_HOW TO COMPLETE THIS TASK_:
The records should be restated exactly from their first line through the line with "Open the help question mark icon" in it.

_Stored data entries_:
────────────────────────────────────────

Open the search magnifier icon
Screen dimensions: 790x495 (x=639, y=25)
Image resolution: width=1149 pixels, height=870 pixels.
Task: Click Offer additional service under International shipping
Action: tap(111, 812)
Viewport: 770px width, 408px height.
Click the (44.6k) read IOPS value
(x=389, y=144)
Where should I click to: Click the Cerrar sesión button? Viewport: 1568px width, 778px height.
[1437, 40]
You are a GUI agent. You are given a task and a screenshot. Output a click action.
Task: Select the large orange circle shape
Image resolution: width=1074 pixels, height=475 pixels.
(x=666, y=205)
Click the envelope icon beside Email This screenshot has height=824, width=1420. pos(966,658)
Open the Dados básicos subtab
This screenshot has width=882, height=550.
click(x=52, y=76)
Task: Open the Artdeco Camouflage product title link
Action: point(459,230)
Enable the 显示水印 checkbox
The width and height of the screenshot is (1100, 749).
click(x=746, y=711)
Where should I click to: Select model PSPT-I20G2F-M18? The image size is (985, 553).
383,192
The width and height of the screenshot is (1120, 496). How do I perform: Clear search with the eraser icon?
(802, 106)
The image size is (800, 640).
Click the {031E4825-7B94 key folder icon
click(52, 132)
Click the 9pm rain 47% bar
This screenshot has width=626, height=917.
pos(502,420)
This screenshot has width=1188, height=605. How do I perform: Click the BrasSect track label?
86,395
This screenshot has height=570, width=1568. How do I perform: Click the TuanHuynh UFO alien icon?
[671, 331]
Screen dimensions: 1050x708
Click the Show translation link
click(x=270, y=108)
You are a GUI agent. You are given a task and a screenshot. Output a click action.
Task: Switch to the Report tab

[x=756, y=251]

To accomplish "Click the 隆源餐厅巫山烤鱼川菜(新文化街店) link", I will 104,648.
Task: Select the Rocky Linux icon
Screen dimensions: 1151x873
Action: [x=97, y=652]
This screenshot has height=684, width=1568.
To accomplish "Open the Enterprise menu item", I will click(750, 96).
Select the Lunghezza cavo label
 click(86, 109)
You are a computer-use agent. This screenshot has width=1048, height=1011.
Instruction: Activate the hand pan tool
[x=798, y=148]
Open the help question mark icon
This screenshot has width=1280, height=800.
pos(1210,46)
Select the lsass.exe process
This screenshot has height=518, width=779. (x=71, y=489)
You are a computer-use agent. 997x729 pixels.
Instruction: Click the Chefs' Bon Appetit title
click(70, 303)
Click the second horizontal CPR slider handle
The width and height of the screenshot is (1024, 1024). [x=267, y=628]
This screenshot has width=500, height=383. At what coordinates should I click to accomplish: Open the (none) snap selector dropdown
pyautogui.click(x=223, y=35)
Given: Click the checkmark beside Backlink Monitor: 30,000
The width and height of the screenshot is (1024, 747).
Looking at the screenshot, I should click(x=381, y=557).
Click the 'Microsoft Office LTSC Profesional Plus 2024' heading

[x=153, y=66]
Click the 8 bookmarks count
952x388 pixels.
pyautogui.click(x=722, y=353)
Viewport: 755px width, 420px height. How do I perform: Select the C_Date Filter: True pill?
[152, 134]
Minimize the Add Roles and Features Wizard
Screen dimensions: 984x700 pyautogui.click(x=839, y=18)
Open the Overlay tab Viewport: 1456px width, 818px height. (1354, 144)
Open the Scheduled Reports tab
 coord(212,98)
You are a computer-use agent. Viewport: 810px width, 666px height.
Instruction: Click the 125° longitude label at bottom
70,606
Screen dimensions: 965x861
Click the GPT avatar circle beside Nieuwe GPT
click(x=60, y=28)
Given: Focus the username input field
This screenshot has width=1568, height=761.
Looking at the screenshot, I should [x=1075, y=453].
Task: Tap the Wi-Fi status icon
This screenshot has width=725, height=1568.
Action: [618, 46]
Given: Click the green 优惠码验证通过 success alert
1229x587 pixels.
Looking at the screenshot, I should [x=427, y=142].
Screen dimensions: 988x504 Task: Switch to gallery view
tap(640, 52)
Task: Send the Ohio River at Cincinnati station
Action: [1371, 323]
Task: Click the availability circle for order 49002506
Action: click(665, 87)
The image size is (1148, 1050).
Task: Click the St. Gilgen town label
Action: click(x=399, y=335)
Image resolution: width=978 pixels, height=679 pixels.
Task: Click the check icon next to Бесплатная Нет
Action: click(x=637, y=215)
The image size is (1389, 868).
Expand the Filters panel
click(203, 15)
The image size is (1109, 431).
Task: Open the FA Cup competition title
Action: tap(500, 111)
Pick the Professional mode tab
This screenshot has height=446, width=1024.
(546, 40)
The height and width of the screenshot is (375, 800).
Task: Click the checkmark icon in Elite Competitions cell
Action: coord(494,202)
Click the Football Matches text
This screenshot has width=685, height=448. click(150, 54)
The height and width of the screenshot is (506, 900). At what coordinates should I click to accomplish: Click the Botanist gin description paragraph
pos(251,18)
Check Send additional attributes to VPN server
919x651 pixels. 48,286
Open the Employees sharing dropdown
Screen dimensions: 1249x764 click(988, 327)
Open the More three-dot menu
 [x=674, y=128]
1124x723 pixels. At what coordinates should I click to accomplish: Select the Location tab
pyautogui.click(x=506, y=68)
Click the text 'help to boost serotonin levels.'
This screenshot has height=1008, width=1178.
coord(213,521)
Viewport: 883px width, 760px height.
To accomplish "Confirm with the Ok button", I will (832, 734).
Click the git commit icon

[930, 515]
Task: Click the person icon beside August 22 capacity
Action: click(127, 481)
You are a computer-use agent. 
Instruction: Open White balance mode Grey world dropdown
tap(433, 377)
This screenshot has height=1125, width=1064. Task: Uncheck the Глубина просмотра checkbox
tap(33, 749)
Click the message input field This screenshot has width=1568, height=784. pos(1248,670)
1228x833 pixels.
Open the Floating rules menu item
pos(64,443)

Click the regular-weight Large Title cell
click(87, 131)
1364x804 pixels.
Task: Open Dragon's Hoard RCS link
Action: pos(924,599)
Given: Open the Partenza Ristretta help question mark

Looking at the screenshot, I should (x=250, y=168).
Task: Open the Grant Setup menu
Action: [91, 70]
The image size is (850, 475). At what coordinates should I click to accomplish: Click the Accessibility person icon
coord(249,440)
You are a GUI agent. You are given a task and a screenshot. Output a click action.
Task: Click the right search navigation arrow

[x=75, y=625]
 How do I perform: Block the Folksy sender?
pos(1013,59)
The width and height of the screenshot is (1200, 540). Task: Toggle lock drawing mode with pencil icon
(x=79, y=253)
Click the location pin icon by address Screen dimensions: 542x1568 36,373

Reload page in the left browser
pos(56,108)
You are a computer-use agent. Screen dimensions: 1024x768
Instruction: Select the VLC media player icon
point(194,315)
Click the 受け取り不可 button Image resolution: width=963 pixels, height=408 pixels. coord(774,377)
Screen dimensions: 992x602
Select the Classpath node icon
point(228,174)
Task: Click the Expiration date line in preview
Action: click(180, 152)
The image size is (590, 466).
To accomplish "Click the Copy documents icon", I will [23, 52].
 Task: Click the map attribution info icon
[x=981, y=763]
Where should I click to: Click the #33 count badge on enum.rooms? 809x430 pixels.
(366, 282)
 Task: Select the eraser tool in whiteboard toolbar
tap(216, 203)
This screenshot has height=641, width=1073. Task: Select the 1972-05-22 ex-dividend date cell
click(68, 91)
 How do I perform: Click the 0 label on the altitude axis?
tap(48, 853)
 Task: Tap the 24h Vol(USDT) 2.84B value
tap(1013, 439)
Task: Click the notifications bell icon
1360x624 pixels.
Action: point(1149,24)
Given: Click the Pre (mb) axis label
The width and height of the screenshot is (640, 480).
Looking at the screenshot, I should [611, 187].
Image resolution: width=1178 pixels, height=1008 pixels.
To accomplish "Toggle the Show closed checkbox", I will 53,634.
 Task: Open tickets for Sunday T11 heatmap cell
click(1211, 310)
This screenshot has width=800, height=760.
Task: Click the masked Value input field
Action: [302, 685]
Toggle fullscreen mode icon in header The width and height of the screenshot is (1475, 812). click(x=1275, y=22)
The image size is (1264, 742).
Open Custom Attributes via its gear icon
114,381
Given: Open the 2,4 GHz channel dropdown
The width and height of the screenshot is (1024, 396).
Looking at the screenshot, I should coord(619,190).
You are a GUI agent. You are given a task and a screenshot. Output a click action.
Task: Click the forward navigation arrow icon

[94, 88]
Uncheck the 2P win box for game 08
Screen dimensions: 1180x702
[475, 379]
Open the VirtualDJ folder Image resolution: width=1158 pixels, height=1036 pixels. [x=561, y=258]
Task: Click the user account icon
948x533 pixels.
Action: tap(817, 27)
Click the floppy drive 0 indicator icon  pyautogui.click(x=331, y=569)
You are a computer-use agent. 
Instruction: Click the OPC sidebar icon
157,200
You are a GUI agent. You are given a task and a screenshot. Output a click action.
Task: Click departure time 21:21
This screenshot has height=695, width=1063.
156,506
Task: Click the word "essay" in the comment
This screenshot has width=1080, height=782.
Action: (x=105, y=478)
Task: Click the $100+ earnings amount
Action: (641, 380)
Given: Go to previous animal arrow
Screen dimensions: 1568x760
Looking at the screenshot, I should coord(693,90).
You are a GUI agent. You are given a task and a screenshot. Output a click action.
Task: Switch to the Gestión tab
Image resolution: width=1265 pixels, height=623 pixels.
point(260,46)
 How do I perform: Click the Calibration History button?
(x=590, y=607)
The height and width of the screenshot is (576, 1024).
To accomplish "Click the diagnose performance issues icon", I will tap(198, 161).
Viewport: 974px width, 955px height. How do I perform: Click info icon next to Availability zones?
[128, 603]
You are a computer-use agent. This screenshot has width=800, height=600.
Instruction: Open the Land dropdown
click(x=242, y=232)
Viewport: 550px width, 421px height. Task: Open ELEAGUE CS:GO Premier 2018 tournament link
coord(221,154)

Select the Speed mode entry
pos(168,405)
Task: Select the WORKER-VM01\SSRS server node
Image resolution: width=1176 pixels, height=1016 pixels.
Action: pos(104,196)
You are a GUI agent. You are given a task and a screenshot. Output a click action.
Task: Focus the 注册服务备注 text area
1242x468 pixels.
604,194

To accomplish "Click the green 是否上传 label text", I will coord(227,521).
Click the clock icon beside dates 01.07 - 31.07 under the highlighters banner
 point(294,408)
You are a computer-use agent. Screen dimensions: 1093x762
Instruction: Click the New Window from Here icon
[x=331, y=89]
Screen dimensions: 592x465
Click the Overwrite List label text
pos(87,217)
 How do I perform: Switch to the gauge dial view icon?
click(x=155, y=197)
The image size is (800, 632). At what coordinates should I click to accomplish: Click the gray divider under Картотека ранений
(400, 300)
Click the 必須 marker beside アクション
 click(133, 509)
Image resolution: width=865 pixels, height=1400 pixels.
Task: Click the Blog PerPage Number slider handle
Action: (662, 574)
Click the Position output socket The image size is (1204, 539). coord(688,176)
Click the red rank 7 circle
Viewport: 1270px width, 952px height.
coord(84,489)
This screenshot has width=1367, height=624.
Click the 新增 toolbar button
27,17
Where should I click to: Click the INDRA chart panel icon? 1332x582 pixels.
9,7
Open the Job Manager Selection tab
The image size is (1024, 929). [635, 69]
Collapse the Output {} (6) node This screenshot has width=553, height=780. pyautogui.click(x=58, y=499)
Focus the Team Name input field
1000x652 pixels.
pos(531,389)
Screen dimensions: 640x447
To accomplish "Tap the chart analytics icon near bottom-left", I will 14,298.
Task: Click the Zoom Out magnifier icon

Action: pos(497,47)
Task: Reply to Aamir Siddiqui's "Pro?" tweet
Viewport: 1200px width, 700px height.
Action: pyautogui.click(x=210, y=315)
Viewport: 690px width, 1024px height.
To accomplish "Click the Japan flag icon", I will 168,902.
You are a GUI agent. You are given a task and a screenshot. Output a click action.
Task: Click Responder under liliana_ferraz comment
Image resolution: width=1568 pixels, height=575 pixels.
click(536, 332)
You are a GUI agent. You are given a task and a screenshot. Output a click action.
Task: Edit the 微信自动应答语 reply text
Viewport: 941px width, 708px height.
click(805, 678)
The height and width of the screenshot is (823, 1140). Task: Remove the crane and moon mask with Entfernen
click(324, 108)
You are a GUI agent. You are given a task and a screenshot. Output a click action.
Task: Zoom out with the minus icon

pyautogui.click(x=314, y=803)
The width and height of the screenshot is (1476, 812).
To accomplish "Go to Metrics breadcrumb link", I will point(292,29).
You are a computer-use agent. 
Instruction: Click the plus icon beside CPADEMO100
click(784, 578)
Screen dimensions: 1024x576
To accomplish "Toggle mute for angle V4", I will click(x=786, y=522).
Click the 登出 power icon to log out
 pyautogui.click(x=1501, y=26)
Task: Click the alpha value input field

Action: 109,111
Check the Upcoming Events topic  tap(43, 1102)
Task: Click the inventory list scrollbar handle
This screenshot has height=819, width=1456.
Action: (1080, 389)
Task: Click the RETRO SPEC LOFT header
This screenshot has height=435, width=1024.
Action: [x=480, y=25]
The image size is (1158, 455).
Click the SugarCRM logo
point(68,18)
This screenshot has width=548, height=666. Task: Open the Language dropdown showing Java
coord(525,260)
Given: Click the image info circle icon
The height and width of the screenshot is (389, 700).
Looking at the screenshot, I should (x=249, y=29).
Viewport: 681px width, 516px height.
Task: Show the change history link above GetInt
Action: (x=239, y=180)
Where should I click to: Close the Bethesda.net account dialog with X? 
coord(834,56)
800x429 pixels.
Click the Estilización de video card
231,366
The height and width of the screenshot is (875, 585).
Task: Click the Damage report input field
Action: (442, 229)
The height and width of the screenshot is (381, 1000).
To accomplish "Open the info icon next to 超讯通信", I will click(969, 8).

────────────────────────────────────────

_EXERCISE ANSWER_:
Open the search magnifier icon
Screen dimensions: 790x495 (x=639, y=25)
Image resolution: width=1149 pixels, height=870 pixels.
Task: Click Offer additional service under International shipping
Action: tap(111, 812)
Viewport: 770px width, 408px height.
Click the (44.6k) read IOPS value
(x=389, y=144)
Where should I click to: Click the Cerrar sesión button? Viewport: 1568px width, 778px height.
[1437, 40]
You are a GUI agent. You are given a task and a screenshot. Output a click action.
Task: Select the large orange circle shape
Image resolution: width=1074 pixels, height=475 pixels.
(x=666, y=205)
Click the envelope icon beside Email This screenshot has height=824, width=1420. pos(966,658)
Open the Dados básicos subtab
This screenshot has width=882, height=550.
click(x=52, y=76)
Task: Open the Artdeco Camouflage product title link
Action: point(459,230)
Enable the 显示水印 checkbox
The width and height of the screenshot is (1100, 749).
click(x=746, y=711)
Where should I click to: Select model PSPT-I20G2F-M18? The image size is (985, 553).
383,192
The width and height of the screenshot is (1120, 496). How do I perform: Clear search with the eraser icon?
(802, 106)
The image size is (800, 640).
Click the {031E4825-7B94 key folder icon
click(52, 132)
Click the 9pm rain 47% bar
This screenshot has width=626, height=917.
pos(502,420)
This screenshot has width=1188, height=605. How do I perform: Click the BrasSect track label?
86,395
This screenshot has height=570, width=1568. How do I perform: Click the TuanHuynh UFO alien icon?
[671, 331]
Screen dimensions: 1050x708
Click the Show translation link
click(x=270, y=108)
You are a GUI agent. You are given a task and a screenshot. Output a click action.
Task: Switch to the Report tab

[x=756, y=251]

To accomplish "Click the 隆源餐厅巫山烤鱼川菜(新文化街店) link", I will 104,648.
Task: Select the Rocky Linux icon
Screen dimensions: 1151x873
Action: [x=97, y=652]
This screenshot has height=684, width=1568.
To accomplish "Open the Enterprise menu item", I will click(750, 96).
Select the Lunghezza cavo label
 click(86, 109)
You are a computer-use agent. This screenshot has width=1048, height=1011.
Instruction: Activate the hand pan tool
[x=798, y=148]
Open the help question mark icon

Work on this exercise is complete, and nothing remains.